Reading passage =
━━━━

Love, heartbreak, and moving have become popular clichés in movies, TV dramas, and novels. However, present these themes during the outbreak of the AIDS epidemic and make angels crash out of the sky, and you’ve got an epic theatrical production that explores everything from politics to romance to meteors; you’ve got “Angels in America: A Gay Fantasia on National Themes.”
Tony Kushner’s two-play work is the Harvard-Radcliffe Dramatic Company’s first spring Loeb Mainstage production. While the first play, “Millennium Approaches,” debuted at Harvard more than a decade ago in 1997, Harvard has never performed the second play, “Perestroika.” Co-directed by Sara L. Wright ’09 and Laura S. Hirschenberg ’09 and produced by Elizabeth J. Krane ’11 and Brittany L. Turner ’09, “Millennium Approaches” opens on April 3, 2009, followed by “Perestroika” on April 4, 2009.
“Angels in America” was originally two plays written within two years of each other in 1991 and 1992, both winning Tony Awards for Best Play in 1993 and 1994, respectively, as well as a Pulitzer Prize. Over a total of six hours, the work follows the shifts, declines, and evolution of the relationships of two couples, one gay and one straight, in New York City in the 1980s.
Despite the difficulty of undertaking such an epic production, both Wright and Hirschenberg knew that they wanted to see both parts on stage.
“The two parts are two self-sufficient plays that are made into one continuous play,” Hirschenberg said. “It’s such a large undertaking, but it’s sort of a ‘sum is greater than the parts’ thing.”
Wright agreed that the production is worth the challenge. “This play has never been done in its entirety before at Harvard, and we both considered that it’s one of our favorite plays of all time,” Wright said. “Laura and I knew that it would be a daunting task, but we wanted to do something that would be a challenge and also fulfilling for our senior spring.”
A key element of the play is its meshing of reality and fantasy. One of the challenges both the cast and crew faced was how to interconnect these two realms together effectively to produce a moving play about the characters’ journeys to both physical and emotional wellness.

━━━━

Summarize the article on the Harvard staging of "Angels in America" in two sentences.

Element and text position data
━━━━

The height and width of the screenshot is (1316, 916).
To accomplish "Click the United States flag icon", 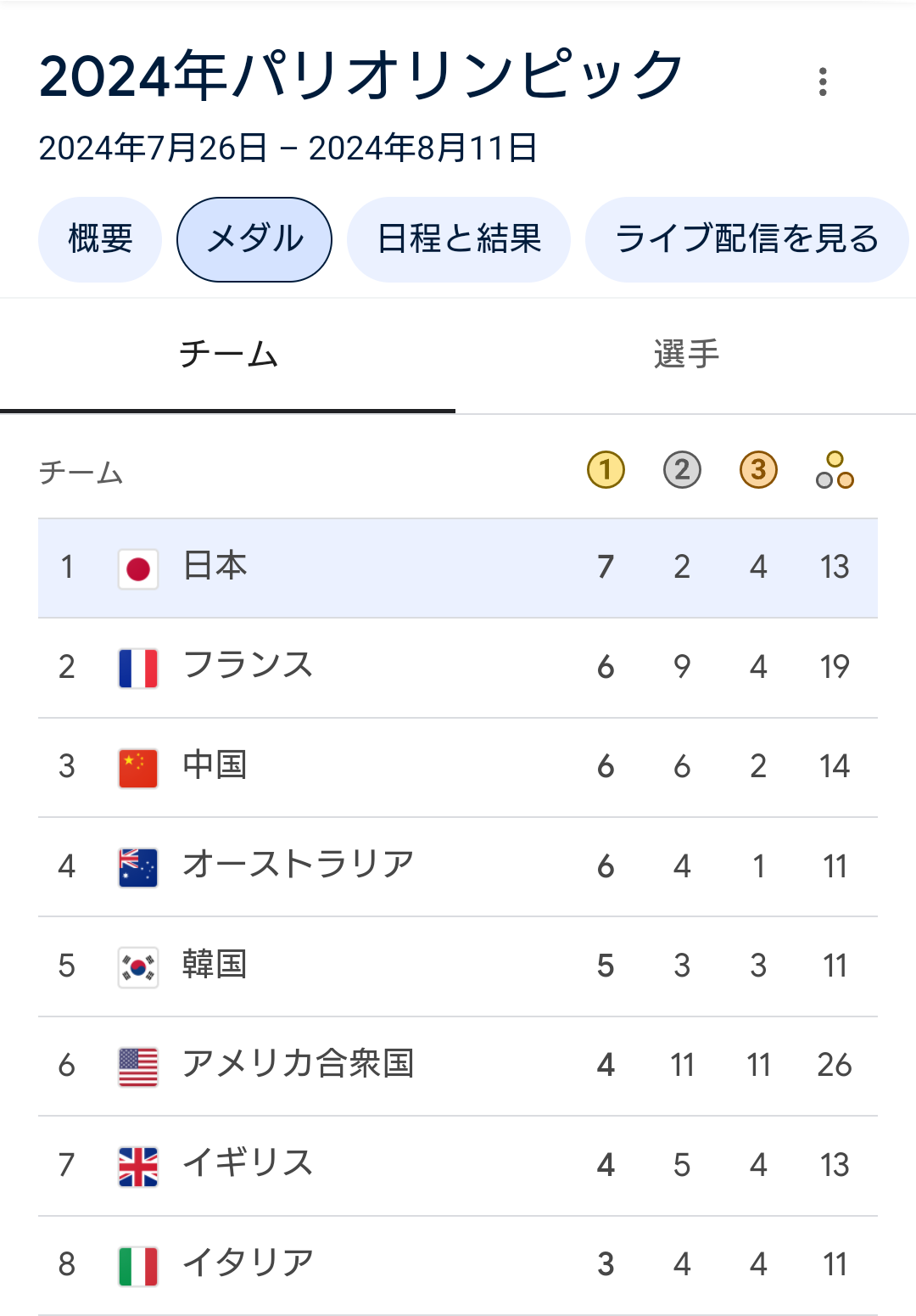I will [138, 1066].
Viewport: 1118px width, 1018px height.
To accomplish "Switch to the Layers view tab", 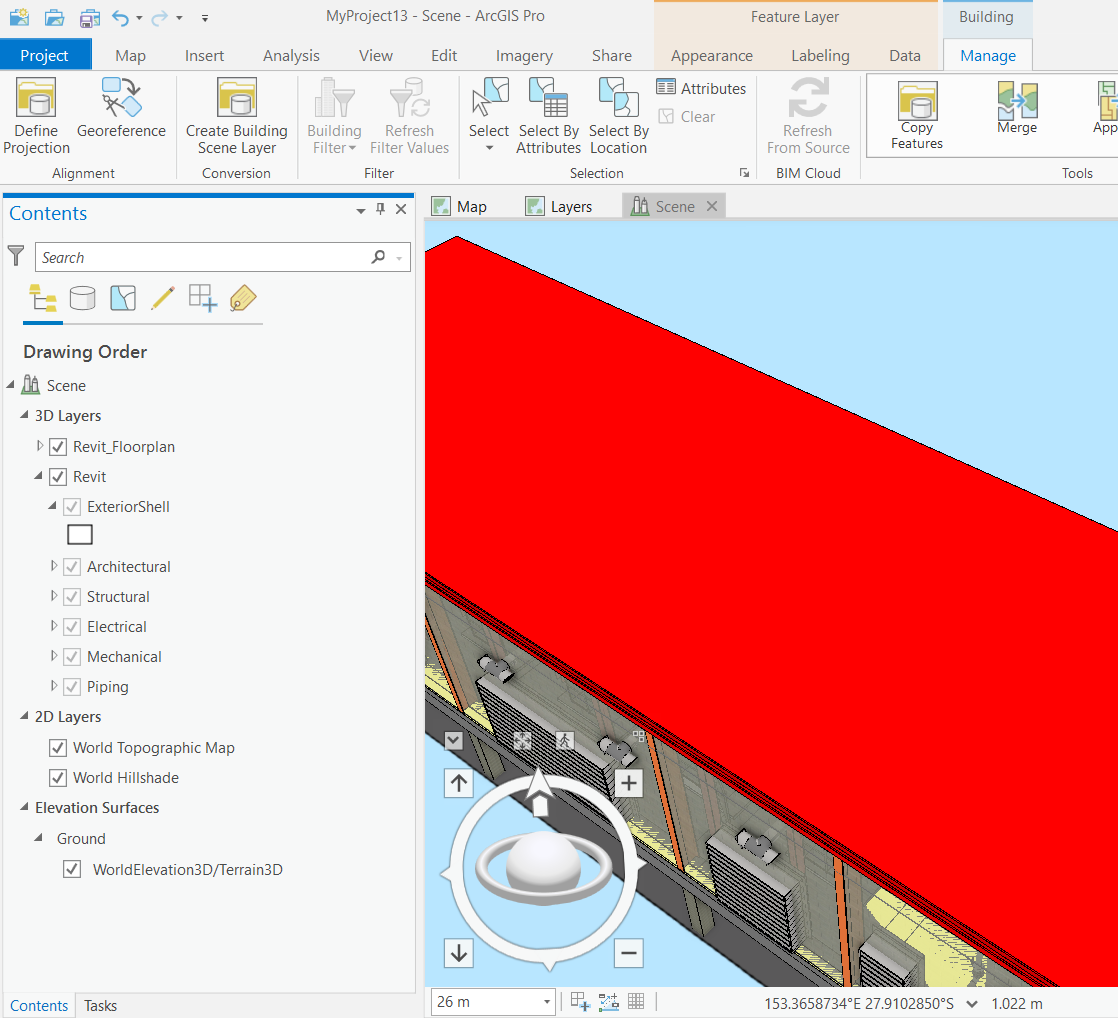I will pos(558,205).
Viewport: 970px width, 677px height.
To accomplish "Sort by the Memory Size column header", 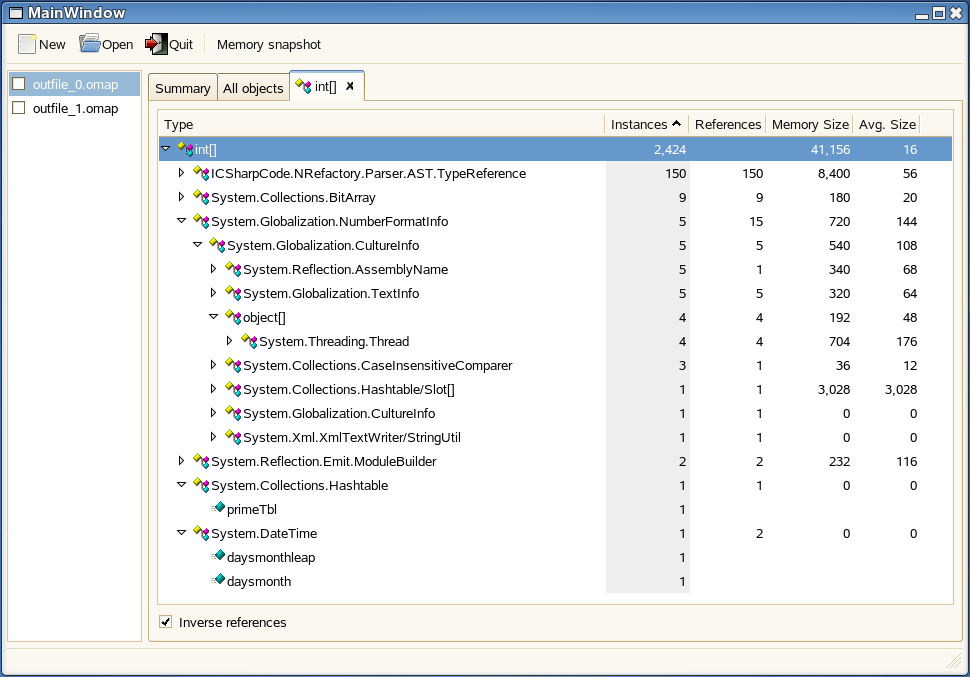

━━━━

Task answer =
The Harvard-Radcliffe Dramatic Company is presenting both parts of Tony Kushner's "Angels in America" as its first spring Loeb Mainstage production, with "Millennium Approaches" opening on April 3, 2009, and "Perestroika," never before performed at Harvard, following on April 4. Co-directors Sara L. Wright and Laura S. Hirschenberg took on the six-hour work, which follows two couples in 1980s New York City, because it is one of their favorite plays and they wanted a challenging and fulfilling project for their senior spring.